Dealing with Distress for Fun and Profit

A written tour of business bankruptcy and its alternatives

A typical commercial litigation case involves a judge, a plaintiff, and a defendant.

A typical commercial bankruptcy case also has a judge, but that’s about where the similarities stop.

A typical commercial litigation case, you see, is a two-party dispute. A typical commercial bankruptcy case is anything but. Who are the parties? The company that files the bankruptcy is the debtor (once a chapter 11 petition is filed, the debtor is called the debtor-in-possession). And, a debtor can have any number of creditors, each of whom has standing to appear in the case. And, of course, there is the bankruptcy judge.

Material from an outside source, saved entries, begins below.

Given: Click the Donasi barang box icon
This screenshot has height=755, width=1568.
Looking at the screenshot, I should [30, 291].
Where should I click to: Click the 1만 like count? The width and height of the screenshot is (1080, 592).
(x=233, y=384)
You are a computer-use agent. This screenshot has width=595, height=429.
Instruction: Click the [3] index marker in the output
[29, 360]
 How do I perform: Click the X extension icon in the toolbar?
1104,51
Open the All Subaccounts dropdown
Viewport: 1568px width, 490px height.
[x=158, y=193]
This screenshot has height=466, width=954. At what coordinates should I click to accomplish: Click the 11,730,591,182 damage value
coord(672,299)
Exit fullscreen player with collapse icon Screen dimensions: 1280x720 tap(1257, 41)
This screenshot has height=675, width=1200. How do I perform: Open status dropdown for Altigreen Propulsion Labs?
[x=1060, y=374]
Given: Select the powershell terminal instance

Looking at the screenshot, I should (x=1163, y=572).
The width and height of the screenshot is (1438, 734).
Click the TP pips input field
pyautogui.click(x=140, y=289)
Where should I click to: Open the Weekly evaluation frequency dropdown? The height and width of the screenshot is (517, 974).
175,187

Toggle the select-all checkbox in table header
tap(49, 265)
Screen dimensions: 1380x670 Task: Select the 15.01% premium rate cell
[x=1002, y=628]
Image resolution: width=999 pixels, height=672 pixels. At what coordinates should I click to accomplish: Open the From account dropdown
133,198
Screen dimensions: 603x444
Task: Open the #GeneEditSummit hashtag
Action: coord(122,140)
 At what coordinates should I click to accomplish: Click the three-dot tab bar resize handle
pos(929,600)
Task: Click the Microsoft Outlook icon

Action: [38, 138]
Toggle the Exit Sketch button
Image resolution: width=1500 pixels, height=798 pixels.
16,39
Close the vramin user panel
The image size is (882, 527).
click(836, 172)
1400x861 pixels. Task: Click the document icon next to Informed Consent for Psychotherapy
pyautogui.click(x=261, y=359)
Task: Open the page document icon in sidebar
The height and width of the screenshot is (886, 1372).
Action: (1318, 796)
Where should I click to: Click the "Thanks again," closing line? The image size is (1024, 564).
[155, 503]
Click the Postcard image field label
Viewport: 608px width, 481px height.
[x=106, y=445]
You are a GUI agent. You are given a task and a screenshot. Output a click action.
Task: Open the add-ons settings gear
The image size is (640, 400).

The bankruptcy judge presides over the bankruptcy case. There are approximately 340 of them. Their backgrounds vary; some came from bankruptcy practice, some did not. Each bankruptcy judge has a courtroom deputy and at least one law clerk. Distinct from the law clerk is the clerk of court, with whom bankruptcy pleadings are filed.

Sounds like a lot of players, right? But we haven’t even begun to describe all the parties.

Because any one unsecured creditor has to make the difficult choice of whether to spend time and money in a bankruptcy case, and many decide not to, Congress decided to include in the Bankruptcy Code a unique player: the official committee of unsecured creditors.

The committee typically consists of a small number (typically three, five, or seven) of the largest unsecured creditors willing to so serve.  They are selected by the United States Trustee’s Office. The committee hires counsel and sometimes financial advisors or other professionals who are paid for by the debtor’s estate. It has standing to be heard in the case and its views tend to be taken very seriously by the bankruptcy judge.  The idea is that the committee serves as the proxy for all general unsecured creditors.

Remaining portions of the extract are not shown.